Honestly, what is the answer to the problem of China’s steel exports destroying domestic producers around the world?
It is no exaggeration to say the United Kingdown faces the end of its domestic steel industry. Last week, Tata Steel announced the elimination of 1,050 redundancies mainly at its giant Port Talbot plant in South Wales, adding to the more than 2,000 positions the company cut last year.
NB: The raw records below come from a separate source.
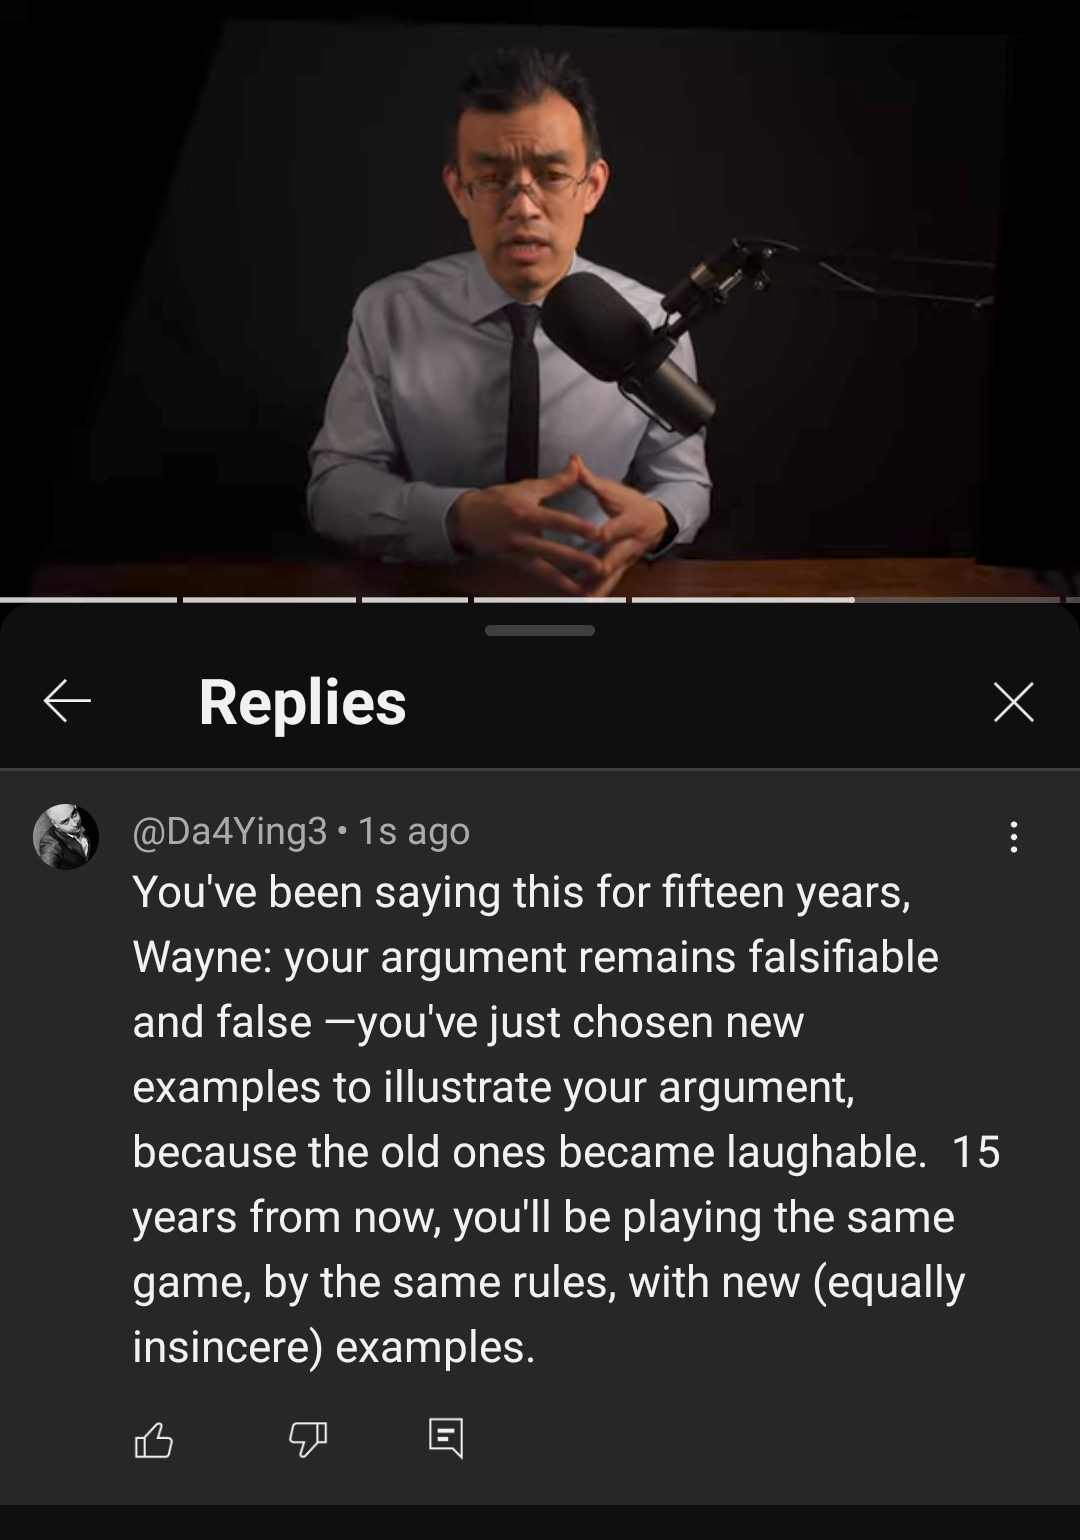Jump to the second chapter segment
Viewport: 1080px width, 1540px height.
click(269, 600)
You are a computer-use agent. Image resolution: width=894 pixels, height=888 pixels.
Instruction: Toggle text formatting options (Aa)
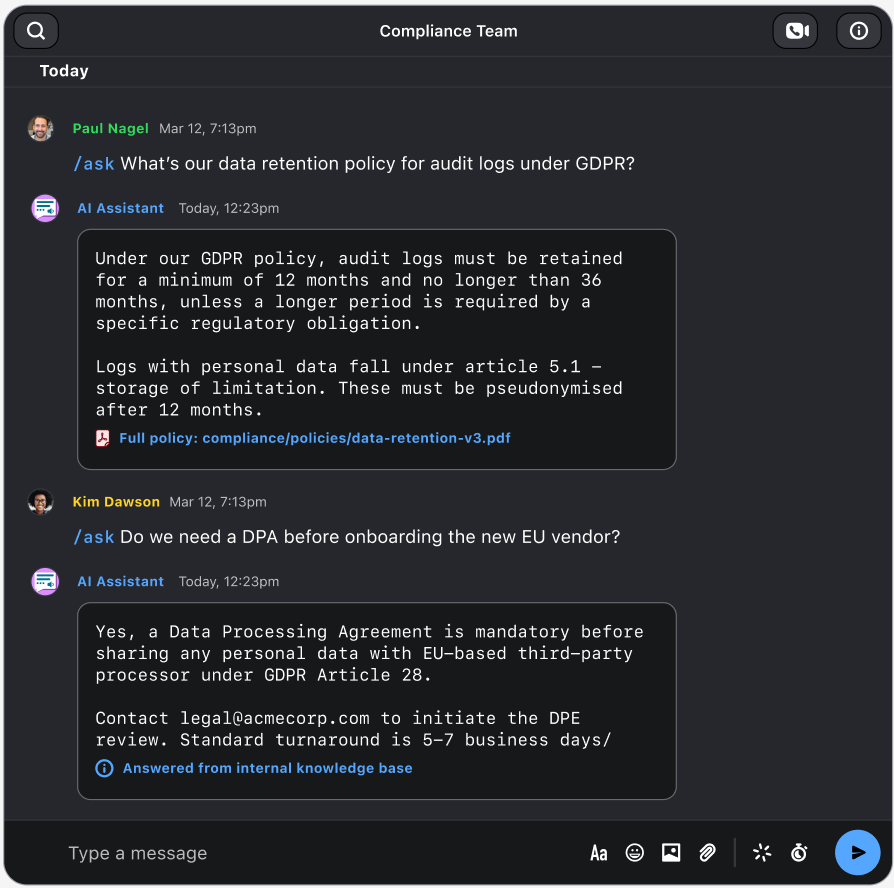tap(598, 853)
In October, SSI shut its steel plant in Redcar Teeside with 2,200 staff being made redundant, shortly after the announcement that 400 jobs were lost with the implosion of Caparo in the Midlands, the London Telegraph reported earlier.
What’s at Stake
Port Talbot is Britain’s last integrated steel works, at two-and-a-half miles long and 100 years-old it is also one of Europe’s most productive, churning out 3.5 million metric tons a year of top-quality flat-rolled steel. It has, in recent years, broken every target the company has set for efficiency, production and tonnage, yet when faced with Chinese imports priced at $34 per mt below the cost of production, according to trade body UK Steel, it is at risk of closure. Tata is losing $1 million a week and the Indian owners have been forced to write down the value of their UK steel investments by over $1.2 billion last year.
Nor is the UK alone, blaming record steel imports from China, ArcelorMittal has shut its 2.5 million mt per year electric arc furnace and associated rolling facilities at Sestao near Bilbao in northern Spain in the face of intense competition, high costs imposed by the EU and low prices.
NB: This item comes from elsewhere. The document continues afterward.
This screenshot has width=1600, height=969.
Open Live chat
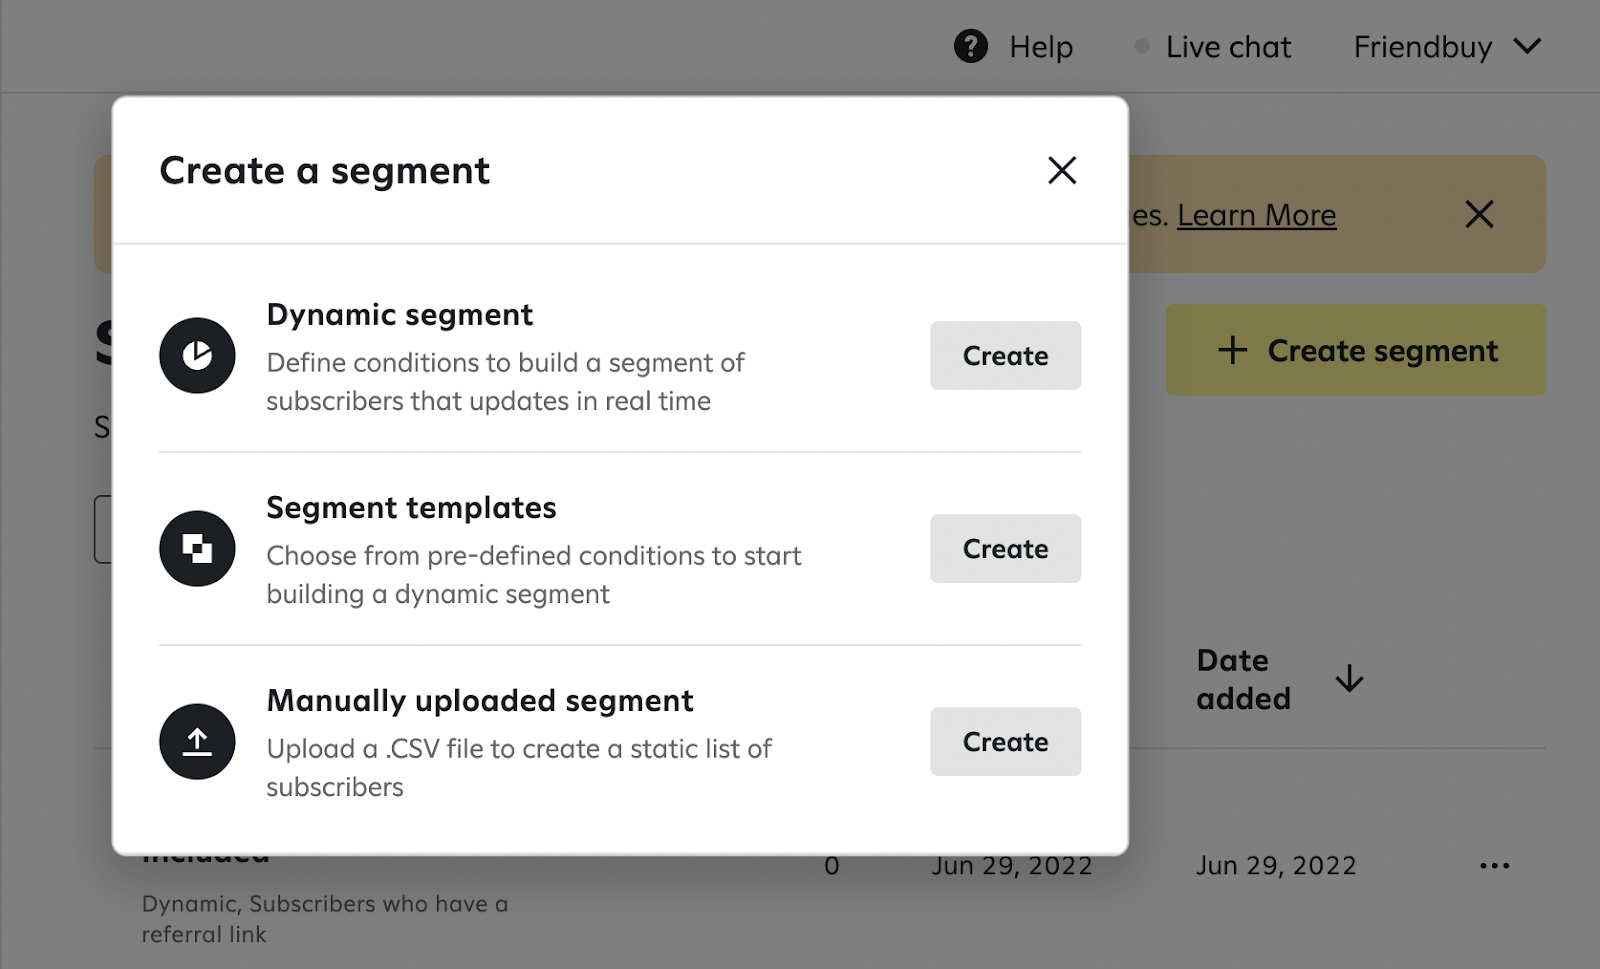tap(1228, 47)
Europe suffers from some of the highest power and environmental costs in the world as politicians try to outdo each other with their green credentials. Hans Jürgen Kerkhoff, president of WV Stahl, put an $11 billion (€10 billion) price tag on the expected European Emissions Trading System, under which companies will have to pay a tariff relating to how much pollution they produce. Penalties the Chinese, who are exporting almost as much steel as the whole of the EU produces, largely avoid.
Even in the US — which has been much more dynamic in applying anti-dumping tariffs and encouraging corporations, or at least government projects, to buy American — the domestic steel industry is still struggling. The Financial Times reported U.S. Steel’s results this week and they’re not pretty. Nearly a $1 billion net loss, which even allowing for a $600 million income tax provision, means the firm made a pre-tax loss of nearly $400 million for the fourth quarter in the face of low prices, appalling capacity utilization and the strong dollar.
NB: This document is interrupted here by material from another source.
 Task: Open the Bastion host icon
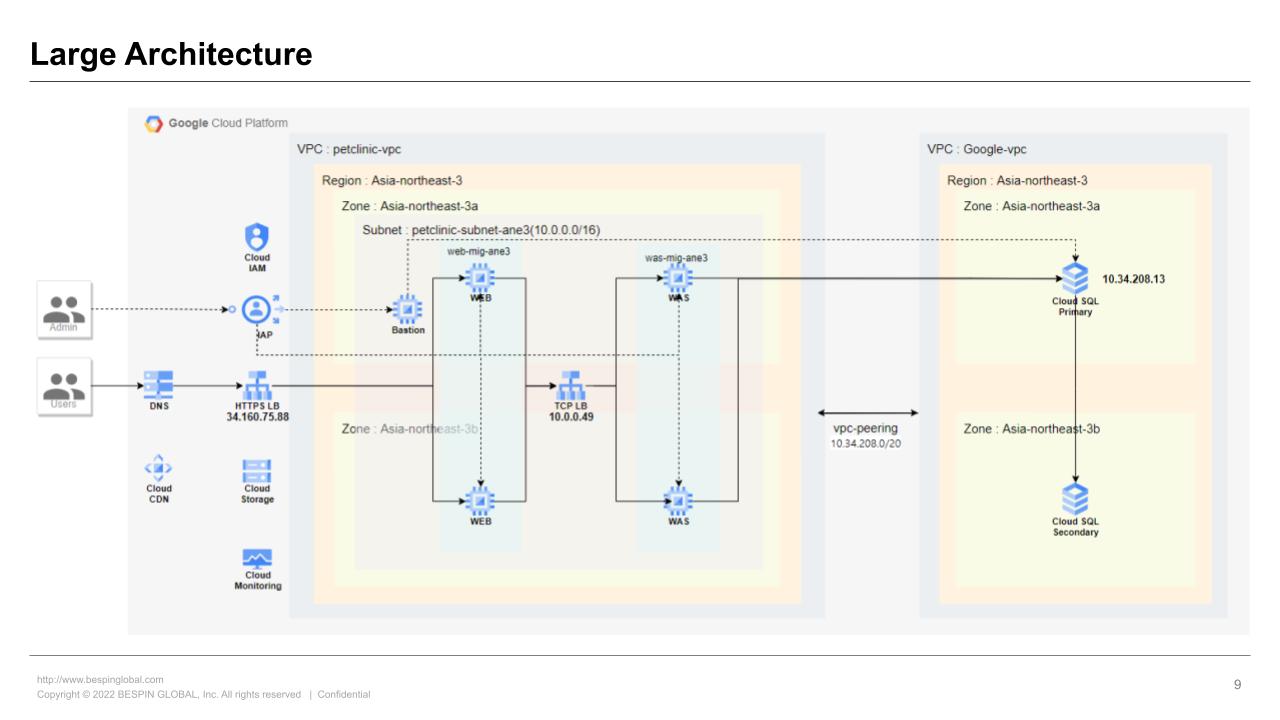pos(408,308)
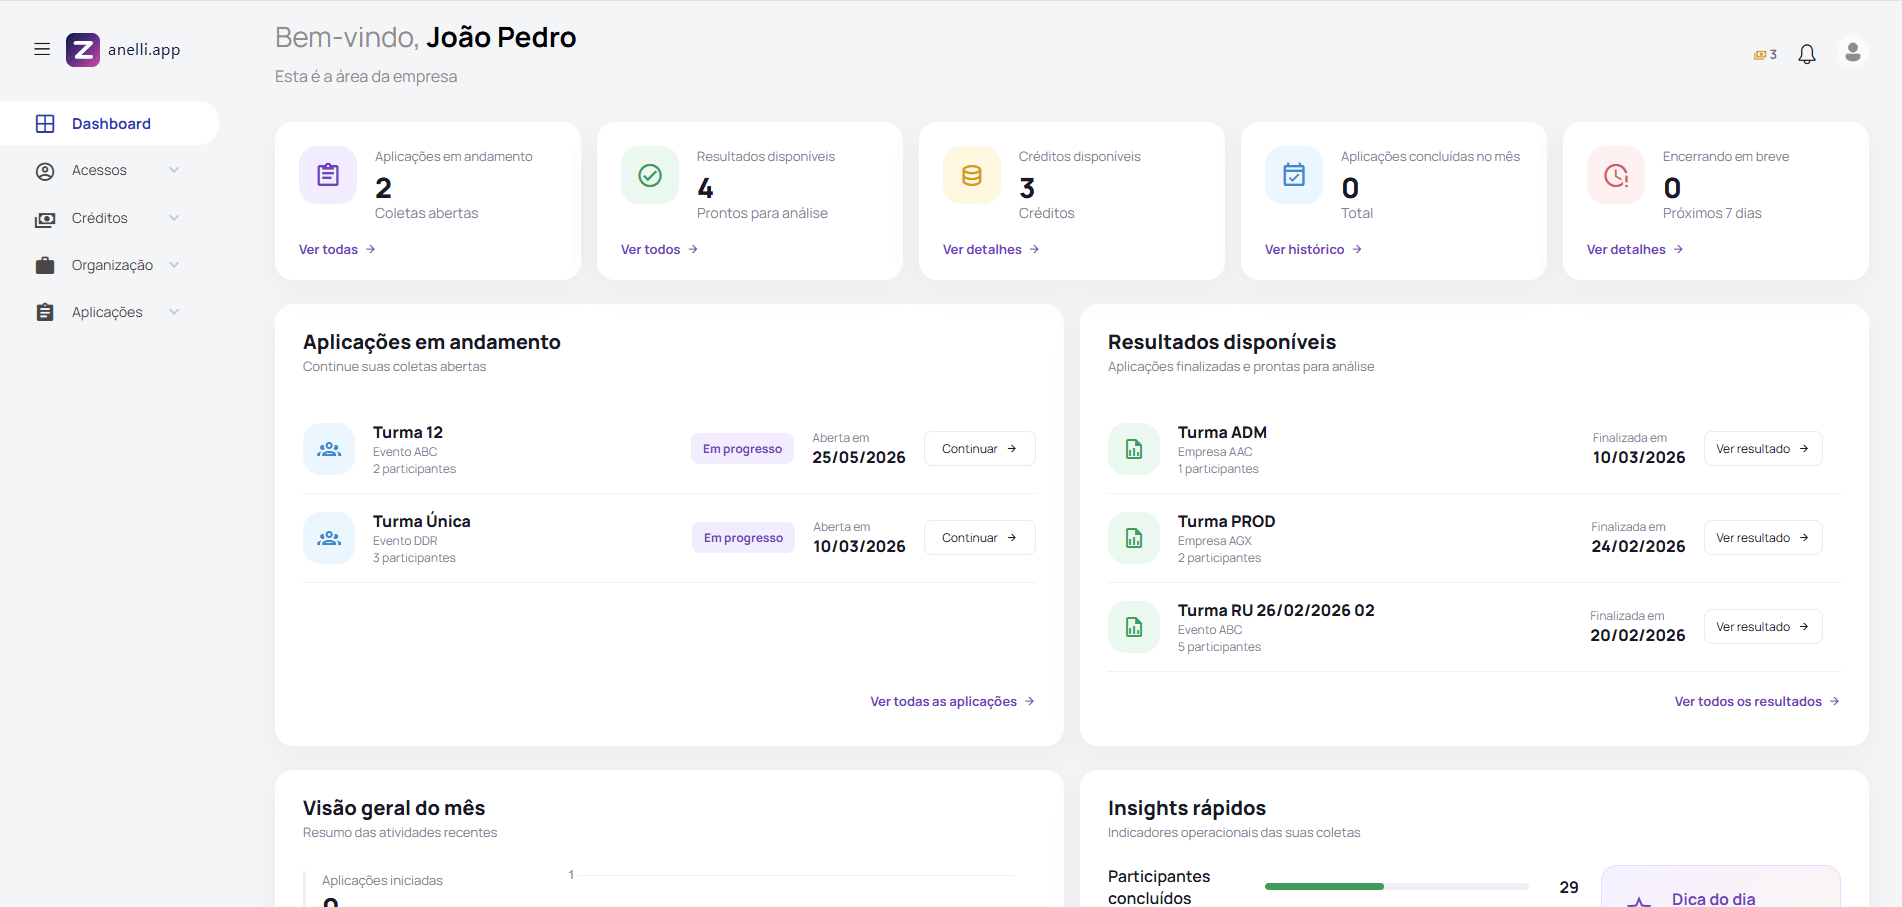Viewport: 1902px width, 907px height.
Task: Click the Turma 12 group icon
Action: click(x=329, y=449)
According to Reuters, as global steel production contracted last year, spare capacity utilization expanded, with mills utilizing just 69.7% of capacity on average versus 73.4% in 2014.
China and the Capacity Conundrum
China’s steel sector is said to have spare capacity of 300-400 million metric tons, roughly half of global spare capacity of about 700 mmt, the paper reports. With domestic steel demand shrinking, China exported a record 112.4 mmt of steel last year, forcing other mills to cut output as they struggled to compete. Steel output in the European Union fell 1.8% to 166.2 mmt last year, while output in North America was 110.7 mt, down 8.6%. Nor is it getting any brighter. The decline in global steel output accelerated toward the end of 2015, falling 5.7% in December to 126.7 mmt. To be fair, even China’s output dropped by 5.2% to 64.4 mmt, still way beyond their needs, but a step in the right direction.
Whether European politicians have a stomach for a fight with China over steel imports remains to be seen, but the industry firmly believes that without support from Brussels, steel production in many European countries may be a thing of the past a few years from now.